Tatsächlich geht die kostenlose Milchversorgung kleiner Kinder in Großbritannien auf die 1940er Jahre und die Nachkriegszeit zurück, als Nahrungsmittel noch einen  großen Teil der privaten Haushaltsführung ausmachten. Damals war die kostenlose Milchversorgung von Kindergärten und Schulen  zumindest ein Weg, die Minimalversorgung der Jugend des Landes mit Kalzium sicherzustellen. Und weil solch eine staatliche Fürsorge heute nicht mehr vonnöten ist, sollte doch im Zuge allgemeiner Sparsamkeit eigentlich nichts dagegen sprechen, diese Hilfen zu streichen.

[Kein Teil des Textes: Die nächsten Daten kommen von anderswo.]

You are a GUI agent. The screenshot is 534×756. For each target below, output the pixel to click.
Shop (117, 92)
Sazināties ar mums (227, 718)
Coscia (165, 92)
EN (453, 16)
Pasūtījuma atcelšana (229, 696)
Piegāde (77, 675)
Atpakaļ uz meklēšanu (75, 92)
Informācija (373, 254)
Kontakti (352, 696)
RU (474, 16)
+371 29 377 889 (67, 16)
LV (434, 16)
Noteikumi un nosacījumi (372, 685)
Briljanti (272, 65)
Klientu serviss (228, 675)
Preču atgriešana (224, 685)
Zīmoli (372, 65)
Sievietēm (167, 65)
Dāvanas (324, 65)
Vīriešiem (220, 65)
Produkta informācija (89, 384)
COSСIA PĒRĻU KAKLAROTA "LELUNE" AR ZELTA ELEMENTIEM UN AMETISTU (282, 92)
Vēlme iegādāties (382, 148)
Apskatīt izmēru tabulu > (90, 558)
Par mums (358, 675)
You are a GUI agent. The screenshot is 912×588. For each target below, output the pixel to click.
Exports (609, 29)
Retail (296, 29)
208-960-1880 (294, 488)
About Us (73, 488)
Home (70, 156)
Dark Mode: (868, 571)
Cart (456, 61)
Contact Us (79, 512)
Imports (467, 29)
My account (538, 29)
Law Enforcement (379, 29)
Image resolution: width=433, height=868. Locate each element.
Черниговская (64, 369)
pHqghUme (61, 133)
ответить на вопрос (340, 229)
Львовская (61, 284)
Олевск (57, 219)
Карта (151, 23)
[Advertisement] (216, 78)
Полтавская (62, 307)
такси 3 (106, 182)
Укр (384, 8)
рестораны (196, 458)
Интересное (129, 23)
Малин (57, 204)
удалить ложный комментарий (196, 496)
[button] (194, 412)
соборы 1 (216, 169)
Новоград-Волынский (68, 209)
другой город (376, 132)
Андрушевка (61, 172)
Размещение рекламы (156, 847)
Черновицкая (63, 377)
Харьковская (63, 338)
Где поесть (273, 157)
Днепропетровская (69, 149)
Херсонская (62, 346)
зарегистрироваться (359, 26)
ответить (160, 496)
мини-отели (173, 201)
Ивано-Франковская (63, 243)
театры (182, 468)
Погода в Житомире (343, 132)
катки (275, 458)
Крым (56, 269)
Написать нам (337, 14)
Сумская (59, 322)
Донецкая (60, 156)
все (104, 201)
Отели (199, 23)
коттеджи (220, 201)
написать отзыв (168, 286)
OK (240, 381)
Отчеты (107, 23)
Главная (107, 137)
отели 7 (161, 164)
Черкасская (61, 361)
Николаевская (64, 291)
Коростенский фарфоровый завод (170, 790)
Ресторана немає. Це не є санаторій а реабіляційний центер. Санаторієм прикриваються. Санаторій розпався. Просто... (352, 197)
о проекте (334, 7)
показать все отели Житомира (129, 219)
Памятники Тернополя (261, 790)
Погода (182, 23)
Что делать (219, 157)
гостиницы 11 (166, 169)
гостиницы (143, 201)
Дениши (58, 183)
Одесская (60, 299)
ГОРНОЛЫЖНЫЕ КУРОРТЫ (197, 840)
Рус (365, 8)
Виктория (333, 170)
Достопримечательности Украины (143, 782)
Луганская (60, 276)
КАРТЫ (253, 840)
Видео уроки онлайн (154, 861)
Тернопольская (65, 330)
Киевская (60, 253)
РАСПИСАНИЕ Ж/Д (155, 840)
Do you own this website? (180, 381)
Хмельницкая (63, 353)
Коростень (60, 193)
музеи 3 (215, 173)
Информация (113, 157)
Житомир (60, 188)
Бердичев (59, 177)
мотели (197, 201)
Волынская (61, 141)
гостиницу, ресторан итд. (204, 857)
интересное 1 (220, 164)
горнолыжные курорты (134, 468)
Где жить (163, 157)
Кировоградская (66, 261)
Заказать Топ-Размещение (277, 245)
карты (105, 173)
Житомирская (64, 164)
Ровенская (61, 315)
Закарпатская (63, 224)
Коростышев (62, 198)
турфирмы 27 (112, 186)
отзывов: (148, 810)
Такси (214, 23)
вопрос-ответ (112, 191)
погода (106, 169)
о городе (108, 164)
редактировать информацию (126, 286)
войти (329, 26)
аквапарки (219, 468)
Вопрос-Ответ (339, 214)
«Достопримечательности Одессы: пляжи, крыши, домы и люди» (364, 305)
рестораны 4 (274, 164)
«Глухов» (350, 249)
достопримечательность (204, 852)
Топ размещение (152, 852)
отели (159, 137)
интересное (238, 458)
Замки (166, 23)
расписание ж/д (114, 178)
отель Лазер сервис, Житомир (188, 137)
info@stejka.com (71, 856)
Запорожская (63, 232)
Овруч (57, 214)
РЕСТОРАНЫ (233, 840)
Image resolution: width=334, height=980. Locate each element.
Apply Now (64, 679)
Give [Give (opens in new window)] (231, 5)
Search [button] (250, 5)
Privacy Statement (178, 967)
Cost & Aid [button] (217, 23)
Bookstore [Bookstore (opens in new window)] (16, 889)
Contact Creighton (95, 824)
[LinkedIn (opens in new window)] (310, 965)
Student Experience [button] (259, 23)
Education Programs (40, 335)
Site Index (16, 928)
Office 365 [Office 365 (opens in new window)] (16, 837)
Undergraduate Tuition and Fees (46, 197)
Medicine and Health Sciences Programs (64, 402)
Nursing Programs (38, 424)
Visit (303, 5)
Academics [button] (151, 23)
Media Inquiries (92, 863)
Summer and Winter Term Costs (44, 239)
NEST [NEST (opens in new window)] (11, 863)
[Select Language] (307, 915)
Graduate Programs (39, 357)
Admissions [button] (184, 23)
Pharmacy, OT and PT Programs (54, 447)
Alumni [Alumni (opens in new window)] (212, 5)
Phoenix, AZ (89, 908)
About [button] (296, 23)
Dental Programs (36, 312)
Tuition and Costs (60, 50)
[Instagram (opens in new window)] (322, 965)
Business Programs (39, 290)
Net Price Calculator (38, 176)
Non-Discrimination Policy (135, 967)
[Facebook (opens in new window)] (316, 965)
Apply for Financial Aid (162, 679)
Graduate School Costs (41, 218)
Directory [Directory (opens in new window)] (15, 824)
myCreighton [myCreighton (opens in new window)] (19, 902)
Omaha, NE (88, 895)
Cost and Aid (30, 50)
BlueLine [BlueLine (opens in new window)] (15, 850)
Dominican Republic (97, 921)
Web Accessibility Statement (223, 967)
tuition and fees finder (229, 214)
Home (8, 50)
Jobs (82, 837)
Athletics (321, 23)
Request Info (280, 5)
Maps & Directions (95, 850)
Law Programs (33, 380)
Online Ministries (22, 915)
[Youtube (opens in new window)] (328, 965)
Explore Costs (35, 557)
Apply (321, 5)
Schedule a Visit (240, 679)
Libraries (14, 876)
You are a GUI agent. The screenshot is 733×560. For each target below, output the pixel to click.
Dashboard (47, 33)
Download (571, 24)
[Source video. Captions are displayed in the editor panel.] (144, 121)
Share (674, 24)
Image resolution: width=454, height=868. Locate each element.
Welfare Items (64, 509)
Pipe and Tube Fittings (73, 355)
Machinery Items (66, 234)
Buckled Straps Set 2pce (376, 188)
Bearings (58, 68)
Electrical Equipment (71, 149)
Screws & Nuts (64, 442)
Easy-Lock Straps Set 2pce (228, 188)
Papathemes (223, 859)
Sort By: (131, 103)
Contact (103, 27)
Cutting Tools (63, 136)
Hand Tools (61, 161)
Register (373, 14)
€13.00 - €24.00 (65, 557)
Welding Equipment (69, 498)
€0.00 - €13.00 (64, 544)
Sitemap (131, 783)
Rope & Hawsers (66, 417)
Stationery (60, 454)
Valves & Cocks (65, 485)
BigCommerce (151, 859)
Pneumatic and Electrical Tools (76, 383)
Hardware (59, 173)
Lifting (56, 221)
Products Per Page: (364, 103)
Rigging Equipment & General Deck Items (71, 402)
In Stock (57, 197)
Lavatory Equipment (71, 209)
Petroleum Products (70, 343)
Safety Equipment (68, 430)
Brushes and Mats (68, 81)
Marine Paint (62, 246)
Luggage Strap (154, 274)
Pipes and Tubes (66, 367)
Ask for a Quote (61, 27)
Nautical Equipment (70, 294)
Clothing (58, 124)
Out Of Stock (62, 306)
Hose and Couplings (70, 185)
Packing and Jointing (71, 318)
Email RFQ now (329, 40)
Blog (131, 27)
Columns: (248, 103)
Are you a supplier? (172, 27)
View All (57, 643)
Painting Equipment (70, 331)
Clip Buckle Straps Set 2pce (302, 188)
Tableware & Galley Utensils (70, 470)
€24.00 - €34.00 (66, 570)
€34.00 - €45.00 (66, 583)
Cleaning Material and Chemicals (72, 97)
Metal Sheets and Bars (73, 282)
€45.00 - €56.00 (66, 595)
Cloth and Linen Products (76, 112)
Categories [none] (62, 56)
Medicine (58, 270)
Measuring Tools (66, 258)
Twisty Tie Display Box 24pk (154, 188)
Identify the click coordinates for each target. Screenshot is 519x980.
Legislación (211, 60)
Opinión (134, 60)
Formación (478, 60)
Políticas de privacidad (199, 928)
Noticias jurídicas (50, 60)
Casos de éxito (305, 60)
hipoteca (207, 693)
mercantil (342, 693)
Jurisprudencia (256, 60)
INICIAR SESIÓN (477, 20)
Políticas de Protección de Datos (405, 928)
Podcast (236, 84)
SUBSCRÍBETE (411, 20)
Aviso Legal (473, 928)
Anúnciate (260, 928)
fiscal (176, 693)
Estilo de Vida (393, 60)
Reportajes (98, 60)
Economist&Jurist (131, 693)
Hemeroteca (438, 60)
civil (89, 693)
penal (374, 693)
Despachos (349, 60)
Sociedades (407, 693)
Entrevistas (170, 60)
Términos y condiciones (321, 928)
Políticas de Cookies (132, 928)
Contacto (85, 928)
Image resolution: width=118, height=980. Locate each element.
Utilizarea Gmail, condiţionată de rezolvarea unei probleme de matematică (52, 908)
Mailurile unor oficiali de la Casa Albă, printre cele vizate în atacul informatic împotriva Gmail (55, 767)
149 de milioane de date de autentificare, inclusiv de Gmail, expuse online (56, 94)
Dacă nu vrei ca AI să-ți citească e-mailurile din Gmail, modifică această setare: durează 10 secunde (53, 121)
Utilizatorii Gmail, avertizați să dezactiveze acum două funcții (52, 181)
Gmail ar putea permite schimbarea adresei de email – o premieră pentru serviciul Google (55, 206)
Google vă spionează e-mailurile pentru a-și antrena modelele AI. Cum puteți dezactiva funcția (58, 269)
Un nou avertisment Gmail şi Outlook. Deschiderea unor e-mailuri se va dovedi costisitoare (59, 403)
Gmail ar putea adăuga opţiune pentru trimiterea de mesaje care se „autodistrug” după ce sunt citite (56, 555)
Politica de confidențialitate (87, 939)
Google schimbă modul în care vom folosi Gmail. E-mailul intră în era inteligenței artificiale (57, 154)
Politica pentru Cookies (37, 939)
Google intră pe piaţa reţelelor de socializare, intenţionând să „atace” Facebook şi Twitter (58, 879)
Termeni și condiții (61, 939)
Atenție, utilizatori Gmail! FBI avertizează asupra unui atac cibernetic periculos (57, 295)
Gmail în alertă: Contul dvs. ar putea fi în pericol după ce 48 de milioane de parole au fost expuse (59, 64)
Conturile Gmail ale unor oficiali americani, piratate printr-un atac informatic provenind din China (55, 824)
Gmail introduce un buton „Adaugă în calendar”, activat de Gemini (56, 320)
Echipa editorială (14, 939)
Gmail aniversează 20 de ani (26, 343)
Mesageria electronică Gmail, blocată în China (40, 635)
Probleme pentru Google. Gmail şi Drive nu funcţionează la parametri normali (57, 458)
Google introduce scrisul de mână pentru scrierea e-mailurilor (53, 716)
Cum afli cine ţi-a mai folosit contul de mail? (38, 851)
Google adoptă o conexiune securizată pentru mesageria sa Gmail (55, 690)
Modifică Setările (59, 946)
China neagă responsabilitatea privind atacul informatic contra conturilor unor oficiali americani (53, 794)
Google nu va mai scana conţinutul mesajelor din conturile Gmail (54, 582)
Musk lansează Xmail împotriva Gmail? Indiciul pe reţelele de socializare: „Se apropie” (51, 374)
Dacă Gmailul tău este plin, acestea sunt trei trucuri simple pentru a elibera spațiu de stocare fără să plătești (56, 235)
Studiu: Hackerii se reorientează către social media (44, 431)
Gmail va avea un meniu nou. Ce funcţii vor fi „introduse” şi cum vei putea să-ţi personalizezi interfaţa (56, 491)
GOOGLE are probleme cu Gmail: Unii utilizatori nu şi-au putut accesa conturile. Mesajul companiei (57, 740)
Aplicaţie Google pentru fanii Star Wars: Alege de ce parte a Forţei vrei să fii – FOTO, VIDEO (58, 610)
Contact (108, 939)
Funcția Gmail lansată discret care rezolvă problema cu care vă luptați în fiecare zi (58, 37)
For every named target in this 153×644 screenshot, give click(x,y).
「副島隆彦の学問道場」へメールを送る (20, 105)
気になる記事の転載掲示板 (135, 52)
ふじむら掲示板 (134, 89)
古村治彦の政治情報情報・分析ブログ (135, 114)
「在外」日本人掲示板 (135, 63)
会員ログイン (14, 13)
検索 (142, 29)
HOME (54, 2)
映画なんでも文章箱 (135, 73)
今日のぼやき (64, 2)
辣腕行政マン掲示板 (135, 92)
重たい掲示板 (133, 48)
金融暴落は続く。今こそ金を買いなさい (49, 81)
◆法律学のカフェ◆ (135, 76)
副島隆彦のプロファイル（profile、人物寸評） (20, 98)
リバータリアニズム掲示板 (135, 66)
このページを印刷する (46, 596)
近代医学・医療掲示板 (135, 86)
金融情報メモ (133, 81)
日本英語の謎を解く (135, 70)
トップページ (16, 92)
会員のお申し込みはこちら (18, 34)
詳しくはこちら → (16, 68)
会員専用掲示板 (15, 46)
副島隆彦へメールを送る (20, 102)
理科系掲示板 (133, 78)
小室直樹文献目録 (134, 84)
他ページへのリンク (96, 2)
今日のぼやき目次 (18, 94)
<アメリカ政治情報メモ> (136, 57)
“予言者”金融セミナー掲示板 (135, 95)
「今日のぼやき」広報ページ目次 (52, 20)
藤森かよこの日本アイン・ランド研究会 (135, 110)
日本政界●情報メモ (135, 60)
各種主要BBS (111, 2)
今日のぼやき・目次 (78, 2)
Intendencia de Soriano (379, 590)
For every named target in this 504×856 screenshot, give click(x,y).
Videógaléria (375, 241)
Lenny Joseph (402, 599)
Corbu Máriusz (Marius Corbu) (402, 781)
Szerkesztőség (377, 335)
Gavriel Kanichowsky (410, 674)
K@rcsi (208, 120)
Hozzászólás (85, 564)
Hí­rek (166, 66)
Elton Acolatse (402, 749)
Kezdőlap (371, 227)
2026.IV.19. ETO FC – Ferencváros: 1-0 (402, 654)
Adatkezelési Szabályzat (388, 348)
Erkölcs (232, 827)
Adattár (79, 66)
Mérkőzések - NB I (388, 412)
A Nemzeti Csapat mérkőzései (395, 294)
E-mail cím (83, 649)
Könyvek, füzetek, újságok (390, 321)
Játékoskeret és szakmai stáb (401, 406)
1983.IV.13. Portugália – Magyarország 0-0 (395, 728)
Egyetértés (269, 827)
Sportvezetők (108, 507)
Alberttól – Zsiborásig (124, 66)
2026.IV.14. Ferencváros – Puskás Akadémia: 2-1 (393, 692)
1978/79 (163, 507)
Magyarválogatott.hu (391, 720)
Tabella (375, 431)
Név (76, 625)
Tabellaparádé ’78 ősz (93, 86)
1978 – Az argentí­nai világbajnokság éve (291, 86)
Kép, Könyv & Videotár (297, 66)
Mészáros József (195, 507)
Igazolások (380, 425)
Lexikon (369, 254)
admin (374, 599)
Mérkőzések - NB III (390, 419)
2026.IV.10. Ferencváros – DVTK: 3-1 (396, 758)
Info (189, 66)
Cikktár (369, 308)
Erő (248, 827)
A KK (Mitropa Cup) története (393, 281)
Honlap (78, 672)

Aber die Gegner des Plans führten interessanterweise keine Vorbehalte gegen eine mögliche Mangelernährung der Kinder ins Feld. Vielmehr fanden sie es richtig ungerecht, den Menschen eine so lieb gewonnene Gewohnheit einfach wegzunehmen. Verständlich, denn wenn einem großen Teil der Bevölkerung etwas (noch so Kleines) weggenommen wird, entsteht Verlustaversion ungeahnten Ausmaßes. Unmut, der am Ende sogar Millionen Wählerstimmen kosten könnte, wäre programmiert.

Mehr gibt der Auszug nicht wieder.